Escritórios de advocacia têm se especializado na defesa de ciclistas — de entregadores atropelados à usuários de bicicleta que se feriram em acidentes causados por motoristas que abriram a porta do carro inadvertidamente. Aliás, foi a ação de advogados especializados que garantiu o direito dos ciclistas de NY realizarem a Massa Crítica, após o movimento ter sido duramente reprimido pela polícia local.

Reprodução/NYT
Polícia de Nova York reprimindo manifestantes da Massa Crítica. Ação de advogados garantiu o direito dos ciclistas

Entidades e associações também atuam na defesa coletiva de ciclistas que são multados por estarem fora das ciclovias, mesmo que as ciclovias não ofereçam condições ideais de circulação. Alguns advogados conseguiram colocar o município de Nova York no banco dos réus pelo simples fato da prefeitura não garantir infraestrutura adequada para os ciclistas.
Dentre esses, esteve o escritório Jason & Fischer Bike Attorney (Procurador da Bicicleta), especializado em casos envolvendo ciclistas.

Parece algo impossível de acontecer por aqui, mas não é: temos precedente e jurisprudência favoráveis. Em novembro do ano passado, uma ciclista de Londrina recebeu R$ 2.285 de indenização por um acidente sofrido enquanto pedalava nas ruas da cidade.

A ciclista caiu ao passar por um buraco, sofrendo escoriações e contusões nas pernas, nos braços e no rosto, além dos danos materiais na bicicleta.

O Tribunal de Justiça do Paraná (TJ-PR) condenou o município por entender que, se a via tivesse em boas condições, a ciclista não teria se acidentado. “Caso a pista estivesse em condições normais de trafegabilidade, não haveria o dano”, concluiu o relator do processo.

Pedalar é um Direito

A atuação pioneira dos advogados paranaenses no campo da ciclomobilidade é extremamente positiva e tem papel fundamental no fortalecimento da Democracia e dos direitos do cidadão.

Entretanto, ainda é possível avançar nesse campo. As universidades podem contribuir com a criação de núcleos de estudo que aprofundem a análise desse campo do Direito.

A CicloIguaçu também pode inovar, com a criação de um núcleo jurídico de apoio aos seus associados em situações diversas, prestando assistência individual em casos de acidentes ou violações de direitos dos ciclistas.

Isso também inclui a proposição, ao Ministério Público, de ações civis públicas ou ações coletivas contra a União, Estado ou Município, para garantir a defesa de interesses difusos, coletivos e individuais homogêneos de quem pedala.
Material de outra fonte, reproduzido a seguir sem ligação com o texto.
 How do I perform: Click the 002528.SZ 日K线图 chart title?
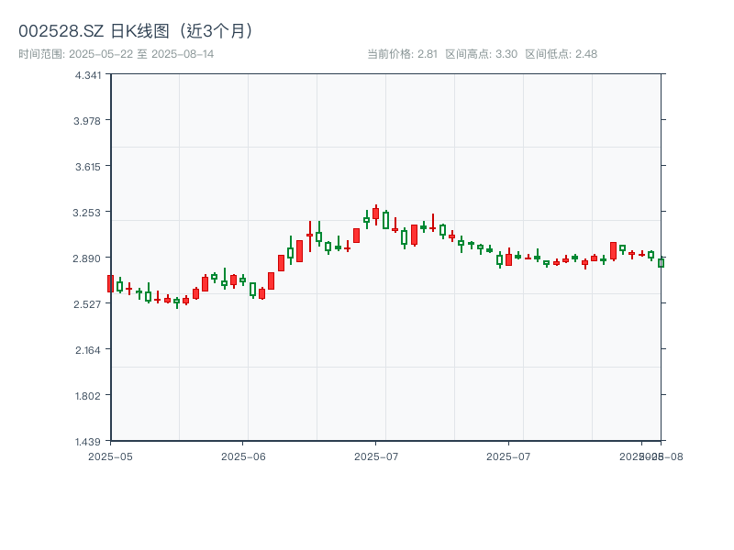coord(136,31)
O poder público que se omite no papel legal de fiscalizar e fazer cumprir a lei que dá preferência ao não motorizado sobre o motorizado e, em última instância, coloca a vida como uma prioridade, não pode passar impune.

A Constituição garante a inviolabilidade do direito à vida, à liberdade e à segurança. Assegura ainda o direito de ir e vir — de bike, inclusive. Hoje, felizmente, temos quem nos defenda. Nem que para isso, seja preciso brigar até a última instância.